Mathematical Models, Spring 2021
Examples of Abstracts

We created a model that would attempt to accurately evaluate the implementations of the Centers for Disease Control and Prevention (CDC) in response to Covid-19. We first used the information gathered in our model to identify how many total people in the United States would become infected without the introduction of the CDC guideline of hand washing. Then, we did the same, but this time we introduced the idea of hand washing throughout different times in our model. We watched how the results differed depending on the time guidelines were enforced. Ultimately, only .13% of the population became infected once hand washing was strictly enforced from the very beginning (20 days after the first case to be exact), as compared to the 94.68% that became infected when hand washing was not enforced or enforced at a later date.

The lynx-hare populations are a prototypical example of a predator prey relationship. This paper discusses how a unique metric, stress, can affect the snowshoe hare population enough to cause distress amongst the lynx population. To test this, we used a modified version of the SIR model that utilizes variables to represent the time elapsed, the initial snowshoe hare population, and the initial canada lynx population. After a simulation of 10,000 days, our model demonstrates that increasing levels of stress in the snowshoe hares can burden the lynx population, to the extent of nearly wiping the lynxes out.

Amid the spreading of the highly infectious Covid-19, there is a need to explore how this virus will impact people economically. To show this, the SIR model was used to predict the infected number of people in the labor market for a period of six months and the tax loss was calculated at the progressive tax rate of NY State using the average income in each borough. Our result shows that among all the five boroughs, Manhattan is the one affected the most due to its highest average income compared to the other four boroughs.

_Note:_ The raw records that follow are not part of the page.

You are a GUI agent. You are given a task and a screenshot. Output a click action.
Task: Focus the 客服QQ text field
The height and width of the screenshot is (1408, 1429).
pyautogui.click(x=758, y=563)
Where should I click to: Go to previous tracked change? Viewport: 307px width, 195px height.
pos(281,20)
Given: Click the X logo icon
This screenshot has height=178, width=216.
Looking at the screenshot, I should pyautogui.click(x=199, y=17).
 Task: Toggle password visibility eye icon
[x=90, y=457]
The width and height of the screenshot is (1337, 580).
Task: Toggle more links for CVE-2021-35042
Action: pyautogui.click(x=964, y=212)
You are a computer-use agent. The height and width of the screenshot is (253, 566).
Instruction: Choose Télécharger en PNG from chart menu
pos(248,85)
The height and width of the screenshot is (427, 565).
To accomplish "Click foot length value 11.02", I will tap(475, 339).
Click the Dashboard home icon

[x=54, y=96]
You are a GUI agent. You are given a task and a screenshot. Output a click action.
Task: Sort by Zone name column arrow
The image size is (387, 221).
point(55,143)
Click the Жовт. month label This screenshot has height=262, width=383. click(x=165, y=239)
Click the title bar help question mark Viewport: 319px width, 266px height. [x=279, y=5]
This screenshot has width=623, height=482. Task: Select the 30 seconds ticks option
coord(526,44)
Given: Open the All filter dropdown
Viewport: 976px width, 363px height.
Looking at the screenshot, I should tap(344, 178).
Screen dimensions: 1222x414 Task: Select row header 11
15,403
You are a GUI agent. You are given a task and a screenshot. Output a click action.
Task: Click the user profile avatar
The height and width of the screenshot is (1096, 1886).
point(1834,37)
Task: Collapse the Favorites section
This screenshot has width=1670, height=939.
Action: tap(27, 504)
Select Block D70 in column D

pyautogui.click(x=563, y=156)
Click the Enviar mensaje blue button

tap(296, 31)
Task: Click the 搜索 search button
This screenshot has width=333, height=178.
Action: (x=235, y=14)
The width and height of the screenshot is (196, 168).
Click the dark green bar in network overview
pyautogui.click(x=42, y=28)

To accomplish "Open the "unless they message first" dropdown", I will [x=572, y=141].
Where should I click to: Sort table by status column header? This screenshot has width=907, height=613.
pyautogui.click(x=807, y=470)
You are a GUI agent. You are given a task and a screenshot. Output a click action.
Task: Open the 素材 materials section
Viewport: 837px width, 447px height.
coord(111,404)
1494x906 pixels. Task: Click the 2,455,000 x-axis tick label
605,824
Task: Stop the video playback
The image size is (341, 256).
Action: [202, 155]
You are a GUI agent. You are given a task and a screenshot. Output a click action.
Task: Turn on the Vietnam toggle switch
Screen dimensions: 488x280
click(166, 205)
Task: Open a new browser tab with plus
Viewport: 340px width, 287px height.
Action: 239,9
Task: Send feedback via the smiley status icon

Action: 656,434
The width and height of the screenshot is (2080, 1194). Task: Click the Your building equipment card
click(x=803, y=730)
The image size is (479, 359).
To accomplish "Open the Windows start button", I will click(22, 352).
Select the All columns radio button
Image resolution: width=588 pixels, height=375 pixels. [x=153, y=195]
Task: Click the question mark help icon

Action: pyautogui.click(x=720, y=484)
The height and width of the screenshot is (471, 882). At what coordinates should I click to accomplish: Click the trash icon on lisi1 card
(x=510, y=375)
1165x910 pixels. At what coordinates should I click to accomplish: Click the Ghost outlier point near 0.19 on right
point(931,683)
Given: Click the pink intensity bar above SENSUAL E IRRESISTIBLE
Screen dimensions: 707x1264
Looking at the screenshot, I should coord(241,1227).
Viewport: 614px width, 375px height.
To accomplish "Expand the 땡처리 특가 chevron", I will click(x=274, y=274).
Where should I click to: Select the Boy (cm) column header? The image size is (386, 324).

In this study, we examined the effect of lockdown measures on the rate of infection of COVID-19, caused by SARS-CoV-2, in order to predict the course of the pandemic in New York City. We used data from the New York City Department of Health as well as from our research of other countries with varying response times to COVID-19 in order to build an SIR model to estimate the effects of the lockdowns on the rate of infection in New York City. We found that lockdowns slow the infection rate and lower the peak, and that later response times disproportionately raise the peak and lengthen the outbreak. Additionally the lockdown measures need to remain in place in order to keep the outbreak under control.

In this paper, we highlight the differences between the responses to the outbreak of the coronavirus pandemic in Sweden and South Korea. We create a simulation to translate the rates of death, spread, and recovery to a fixed population in order to compare the effectiveness of each country. We find that South Korea was more effective at containing the spread of the virus and treating the virus.

With quarantines and low flight activity across the world, airline companies struggled to make ends meet. The goal of this experiment was to examine which airline company would file for bankruptcy first. We developed a SIR model simulating COVID-19's interaction between the United States and five international countries using distinct airlines over six months. By performing a mutually exclusive tuple-pair simulation using the United States and the foreign countries asynchronously, the results conclude that no airline will undergo bankruptcy.

Our simulation was aimed to investigate the effectiveness of immunizations and face masks. We created an SID model that shows the effect of Pneumonia on the population of New York. We ran our simulation for a 196-day period in order to see how masks and immunization would affect the New York population. After about 6.5 months of running our simulation we came to the conclusion that masks reduced the rate of infection.

This paper explores the effects of social distance and the chance of the population getting the coronavirus in Italy during this year. We used python to simulate a modified SIR model that included variables for social distance and the complement of the death count. After the simulation ran several times, our results showed that social distance reduced the infection rate and, as a consequence, the death rate of the general population.

In March 2020, the COVID-19 or Coronavirus appears in New York City. Even today, the virus continues to spread, more people get infected and died. This paper investigates how the future population of NYC get impact by Coronavirus and how will 30% of NYC resident staying home policy help NYC residents save their life. We used python to simulate a modified SIR model that included variables for staying home effective rate and death rate. The infected rate and death rate will significantly decrease after 30% of NYC residents begin to stay at home. We conclude that staying home will help NYC residents stay away from the Coronavirus.